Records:
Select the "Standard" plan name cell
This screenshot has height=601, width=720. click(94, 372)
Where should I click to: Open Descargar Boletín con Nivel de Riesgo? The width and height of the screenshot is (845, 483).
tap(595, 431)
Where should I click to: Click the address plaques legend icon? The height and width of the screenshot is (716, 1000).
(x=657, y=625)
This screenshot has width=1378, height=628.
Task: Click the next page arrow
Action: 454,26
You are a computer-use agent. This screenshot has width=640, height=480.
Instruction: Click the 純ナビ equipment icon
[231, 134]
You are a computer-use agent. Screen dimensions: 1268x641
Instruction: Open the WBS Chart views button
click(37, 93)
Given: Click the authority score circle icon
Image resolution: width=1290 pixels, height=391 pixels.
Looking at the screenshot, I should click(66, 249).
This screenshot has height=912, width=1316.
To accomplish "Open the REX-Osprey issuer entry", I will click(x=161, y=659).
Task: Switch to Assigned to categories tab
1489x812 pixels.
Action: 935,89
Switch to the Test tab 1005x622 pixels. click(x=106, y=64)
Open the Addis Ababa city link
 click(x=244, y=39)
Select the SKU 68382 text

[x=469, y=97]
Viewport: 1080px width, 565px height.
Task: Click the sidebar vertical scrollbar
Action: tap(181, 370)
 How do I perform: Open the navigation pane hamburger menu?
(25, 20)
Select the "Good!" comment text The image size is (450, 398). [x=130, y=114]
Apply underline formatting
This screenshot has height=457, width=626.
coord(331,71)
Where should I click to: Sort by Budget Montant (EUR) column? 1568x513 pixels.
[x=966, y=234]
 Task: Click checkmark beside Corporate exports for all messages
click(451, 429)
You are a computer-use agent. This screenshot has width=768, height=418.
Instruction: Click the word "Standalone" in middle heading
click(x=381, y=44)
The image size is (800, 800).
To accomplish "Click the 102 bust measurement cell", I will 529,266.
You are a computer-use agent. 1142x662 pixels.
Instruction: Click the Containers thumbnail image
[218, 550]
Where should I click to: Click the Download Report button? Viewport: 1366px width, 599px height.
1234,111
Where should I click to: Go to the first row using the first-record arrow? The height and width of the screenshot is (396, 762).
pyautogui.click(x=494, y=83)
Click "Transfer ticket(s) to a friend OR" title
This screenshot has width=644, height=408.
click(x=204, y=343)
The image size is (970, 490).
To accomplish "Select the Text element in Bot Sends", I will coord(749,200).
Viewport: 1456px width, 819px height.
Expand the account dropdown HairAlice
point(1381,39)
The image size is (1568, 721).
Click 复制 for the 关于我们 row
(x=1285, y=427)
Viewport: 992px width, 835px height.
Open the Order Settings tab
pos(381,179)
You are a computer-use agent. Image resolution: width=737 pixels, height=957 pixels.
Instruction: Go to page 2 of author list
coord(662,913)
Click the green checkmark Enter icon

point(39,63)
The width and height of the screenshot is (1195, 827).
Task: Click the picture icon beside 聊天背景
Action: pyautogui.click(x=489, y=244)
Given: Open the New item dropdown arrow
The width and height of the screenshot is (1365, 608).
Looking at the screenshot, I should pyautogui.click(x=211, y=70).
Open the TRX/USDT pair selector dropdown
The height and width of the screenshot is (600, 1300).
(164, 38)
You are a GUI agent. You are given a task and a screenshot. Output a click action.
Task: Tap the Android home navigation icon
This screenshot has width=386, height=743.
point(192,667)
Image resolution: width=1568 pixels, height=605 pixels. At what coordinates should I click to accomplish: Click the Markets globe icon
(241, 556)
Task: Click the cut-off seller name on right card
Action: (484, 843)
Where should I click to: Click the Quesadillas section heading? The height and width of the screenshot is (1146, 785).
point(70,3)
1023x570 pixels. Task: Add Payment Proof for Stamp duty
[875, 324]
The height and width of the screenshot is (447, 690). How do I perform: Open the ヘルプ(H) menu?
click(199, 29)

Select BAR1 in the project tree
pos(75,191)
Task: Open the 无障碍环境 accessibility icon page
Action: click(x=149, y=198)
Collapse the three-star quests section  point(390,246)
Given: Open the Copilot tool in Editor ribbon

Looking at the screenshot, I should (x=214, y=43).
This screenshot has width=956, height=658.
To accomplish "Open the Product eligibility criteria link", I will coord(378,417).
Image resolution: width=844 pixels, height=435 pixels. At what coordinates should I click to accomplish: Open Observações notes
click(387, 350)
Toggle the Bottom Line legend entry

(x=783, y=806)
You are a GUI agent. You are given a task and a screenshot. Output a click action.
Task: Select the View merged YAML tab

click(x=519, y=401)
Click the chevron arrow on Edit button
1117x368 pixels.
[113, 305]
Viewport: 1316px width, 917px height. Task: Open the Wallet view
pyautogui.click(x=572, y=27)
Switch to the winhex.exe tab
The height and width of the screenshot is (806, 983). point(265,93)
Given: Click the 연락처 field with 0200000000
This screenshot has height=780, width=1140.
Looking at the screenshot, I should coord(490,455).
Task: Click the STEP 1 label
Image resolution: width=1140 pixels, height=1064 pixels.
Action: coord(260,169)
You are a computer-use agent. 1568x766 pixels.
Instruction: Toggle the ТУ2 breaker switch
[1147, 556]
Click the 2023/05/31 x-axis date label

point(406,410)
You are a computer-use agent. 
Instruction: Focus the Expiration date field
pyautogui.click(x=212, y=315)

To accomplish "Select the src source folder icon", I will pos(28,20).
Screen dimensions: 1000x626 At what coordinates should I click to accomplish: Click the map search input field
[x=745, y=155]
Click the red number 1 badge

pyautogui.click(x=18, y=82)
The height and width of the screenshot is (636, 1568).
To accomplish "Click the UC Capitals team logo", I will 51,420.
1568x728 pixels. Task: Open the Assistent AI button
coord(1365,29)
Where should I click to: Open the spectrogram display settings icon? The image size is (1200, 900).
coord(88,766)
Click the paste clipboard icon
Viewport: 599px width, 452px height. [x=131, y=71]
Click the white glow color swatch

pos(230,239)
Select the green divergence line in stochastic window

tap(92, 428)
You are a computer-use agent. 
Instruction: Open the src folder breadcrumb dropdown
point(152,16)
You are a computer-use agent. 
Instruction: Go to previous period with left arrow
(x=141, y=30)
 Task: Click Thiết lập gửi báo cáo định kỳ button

**WRITTEN INSTRUCTION:**
Reproduce every one of the lines above, word for word, without changing anything.

**RESPONSE TO THE EXERCISE:**
Select the "Standard" plan name cell
This screenshot has height=601, width=720. click(94, 372)
Where should I click to: Open Descargar Boletín con Nivel de Riesgo? The width and height of the screenshot is (845, 483).
tap(595, 431)
Where should I click to: Click the address plaques legend icon? The height and width of the screenshot is (716, 1000).
(x=657, y=625)
This screenshot has width=1378, height=628.
Task: Click the next page arrow
Action: 454,26
You are a computer-use agent. This screenshot has width=640, height=480.
Instruction: Click the 純ナビ equipment icon
[231, 134]
You are a computer-use agent. Screen dimensions: 1268x641
Instruction: Open the WBS Chart views button
click(37, 93)
Given: Click the authority score circle icon
Image resolution: width=1290 pixels, height=391 pixels.
Looking at the screenshot, I should click(66, 249).
This screenshot has height=912, width=1316.
To accomplish "Open the REX-Osprey issuer entry", I will click(x=161, y=659).
Task: Switch to Assigned to categories tab
1489x812 pixels.
Action: 935,89
Switch to the Test tab 1005x622 pixels. click(x=106, y=64)
Open the Addis Ababa city link
 click(x=244, y=39)
Select the SKU 68382 text

[x=469, y=97]
Viewport: 1080px width, 565px height.
Task: Click the sidebar vertical scrollbar
Action: tap(181, 370)
 How do I perform: Open the navigation pane hamburger menu?
(25, 20)
Select the "Good!" comment text The image size is (450, 398). [x=130, y=114]
Apply underline formatting
This screenshot has height=457, width=626.
coord(331,71)
Where should I click to: Sort by Budget Montant (EUR) column? 1568x513 pixels.
[x=966, y=234]
 Task: Click checkmark beside Corporate exports for all messages
click(451, 429)
You are a computer-use agent. This screenshot has width=768, height=418.
Instruction: Click the word "Standalone" in middle heading
click(x=381, y=44)
The image size is (800, 800).
To accomplish "Click the 102 bust measurement cell", I will 529,266.
You are a computer-use agent. 1142x662 pixels.
Instruction: Click the Containers thumbnail image
[218, 550]
Where should I click to: Click the Download Report button? Viewport: 1366px width, 599px height.
1234,111
Where should I click to: Go to the first row using the first-record arrow? The height and width of the screenshot is (396, 762).
pyautogui.click(x=494, y=83)
Click "Transfer ticket(s) to a friend OR" title
This screenshot has width=644, height=408.
click(x=204, y=343)
The image size is (970, 490).
To accomplish "Select the Text element in Bot Sends", I will coord(749,200).
Viewport: 1456px width, 819px height.
Expand the account dropdown HairAlice
point(1381,39)
The image size is (1568, 721).
Click 复制 for the 关于我们 row
(x=1285, y=427)
Viewport: 992px width, 835px height.
Open the Order Settings tab
pos(381,179)
You are a computer-use agent. Image resolution: width=737 pixels, height=957 pixels.
Instruction: Go to page 2 of author list
coord(662,913)
Click the green checkmark Enter icon

point(39,63)
The width and height of the screenshot is (1195, 827).
Task: Click the picture icon beside 聊天背景
Action: pyautogui.click(x=489, y=244)
Given: Open the New item dropdown arrow
The width and height of the screenshot is (1365, 608).
Looking at the screenshot, I should pyautogui.click(x=211, y=70).
Open the TRX/USDT pair selector dropdown
The height and width of the screenshot is (600, 1300).
(164, 38)
You are a GUI agent. You are given a task and a screenshot. Output a click action.
Task: Tap the Android home navigation icon
This screenshot has width=386, height=743.
point(192,667)
Image resolution: width=1568 pixels, height=605 pixels. At what coordinates should I click to accomplish: Click the Markets globe icon
(241, 556)
Task: Click the cut-off seller name on right card
Action: (484, 843)
Where should I click to: Click the Quesadillas section heading? The height and width of the screenshot is (1146, 785).
point(70,3)
1023x570 pixels. Task: Add Payment Proof for Stamp duty
[875, 324]
The height and width of the screenshot is (447, 690). How do I perform: Open the ヘルプ(H) menu?
click(199, 29)

Select BAR1 in the project tree
pos(75,191)
Task: Open the 无障碍环境 accessibility icon page
Action: click(x=149, y=198)
Collapse the three-star quests section  point(390,246)
Given: Open the Copilot tool in Editor ribbon

Looking at the screenshot, I should (x=214, y=43).
This screenshot has width=956, height=658.
To accomplish "Open the Product eligibility criteria link", I will coord(378,417).
Image resolution: width=844 pixels, height=435 pixels. At what coordinates should I click to accomplish: Open Observações notes
click(387, 350)
Toggle the Bottom Line legend entry

(x=783, y=806)
You are a GUI agent. You are given a task and a screenshot. Output a click action.
Task: Select the View merged YAML tab

click(x=519, y=401)
Click the chevron arrow on Edit button
1117x368 pixels.
[113, 305]
Viewport: 1316px width, 917px height. Task: Open the Wallet view
pyautogui.click(x=572, y=27)
Switch to the winhex.exe tab
The height and width of the screenshot is (806, 983). point(265,93)
Given: Click the 연락처 field with 0200000000
This screenshot has height=780, width=1140.
Looking at the screenshot, I should coord(490,455).
Task: Click the STEP 1 label
Image resolution: width=1140 pixels, height=1064 pixels.
Action: coord(260,169)
You are a computer-use agent. 1568x766 pixels.
Instruction: Toggle the ТУ2 breaker switch
[1147, 556]
Click the 2023/05/31 x-axis date label

point(406,410)
You are a computer-use agent. 
Instruction: Focus the Expiration date field
pyautogui.click(x=212, y=315)

To accomplish "Select the src source folder icon", I will pos(28,20).
Screen dimensions: 1000x626 At what coordinates should I click to accomplish: Click the map search input field
[x=745, y=155]
Click the red number 1 badge

pyautogui.click(x=18, y=82)
The height and width of the screenshot is (636, 1568).
To accomplish "Click the UC Capitals team logo", I will 51,420.
1568x728 pixels. Task: Open the Assistent AI button
coord(1365,29)
Where should I click to: Open the spectrogram display settings icon? The image size is (1200, 900).
coord(88,766)
Click the paste clipboard icon
Viewport: 599px width, 452px height. [x=131, y=71]
Click the white glow color swatch

pos(230,239)
Select the green divergence line in stochastic window

tap(92, 428)
You are a computer-use agent. 
Instruction: Open the src folder breadcrumb dropdown
point(152,16)
You are a computer-use agent. 
Instruction: Go to previous period with left arrow
(x=141, y=30)
 Task: Click Thiết lập gửi báo cáo định kỳ button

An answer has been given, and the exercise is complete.